Cells that are senescent go through a process called apoptosis or cell death, which destroys the cell, creating cellular debris. Cellular debris is recognized as our own and the immune system does not attack it. When cellular debris is attached to other specific molecules (antigens) and presented to T-cells in the liver and spleen, the attached molecules are also considered our own and our immune cells do not respond. They tolerate it. Alternatively, the T-cells differentiate into regulatory T-cells which temper the immune response.
Tolerance that develops in these cases is specific to the molecule that was presented to the T-cell. T-cells will therefore tolerate that specific molecule when they come into contact with it again. By hijacking these natural processes in the body, we can potentially cure autoimmune disease such as MS and type -1 diabetes, through forcing the immune system to once again develop tolerance for our own tissues.
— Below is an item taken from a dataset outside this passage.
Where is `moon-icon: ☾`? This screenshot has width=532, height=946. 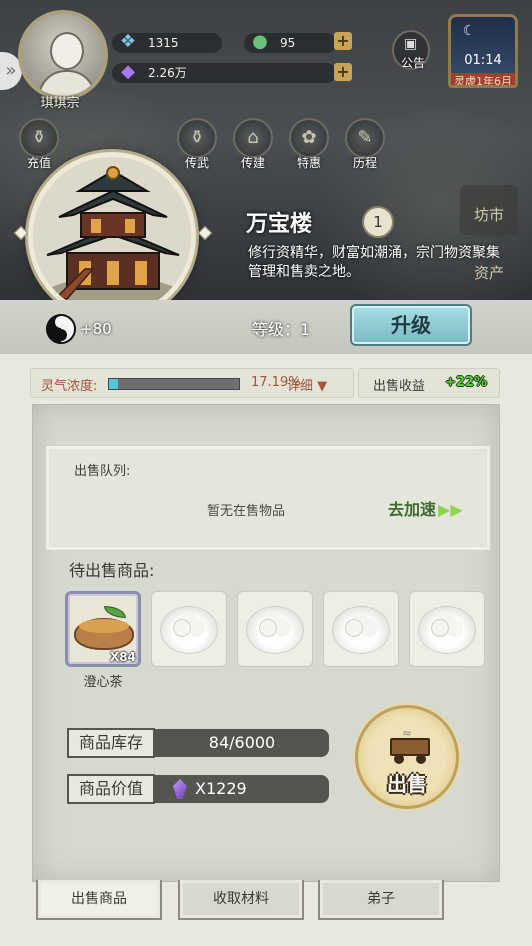 moon-icon: ☾ is located at coordinates (470, 31).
Research is currently ongoing in the development of vaccines that will attach desired molecules (antigens) to nanoparticles, or liposomes, which will then present them to the immune system, just like dendritic cells do, in the absence of stimulatory molecules, in the presence of suppressants, or attached to cellular debris. This will force the immune system to once again recognize our tissues as our own. Conventional vaccines stimulate the immune system to attack a particular molecule or germ and rid the body of it. These vaccines do the exact opposite. They induce the immune system to “embrace and befriend” a particular molecule. Because of this, these vaccines are called “inverse vaccines.”
This approach is especially attractive, because it is targeted, and the rest of the immune response remains intact to protect us from other foreign molecule entering the body. Thus, the danger of infection and cancer seen during conventional treatments for autoimmune diseases, employing broad immune suppressants, is eliminated. Inverse vaccines might benefit transplant recipients as well, if they are vaccinated with the molecules from the cells in the transplant and tolerance is induced. This is one way rejection in organ transplant recipients might be overcome.
A cure for autoimmune diseases is on the horizon. It is just a matter of time.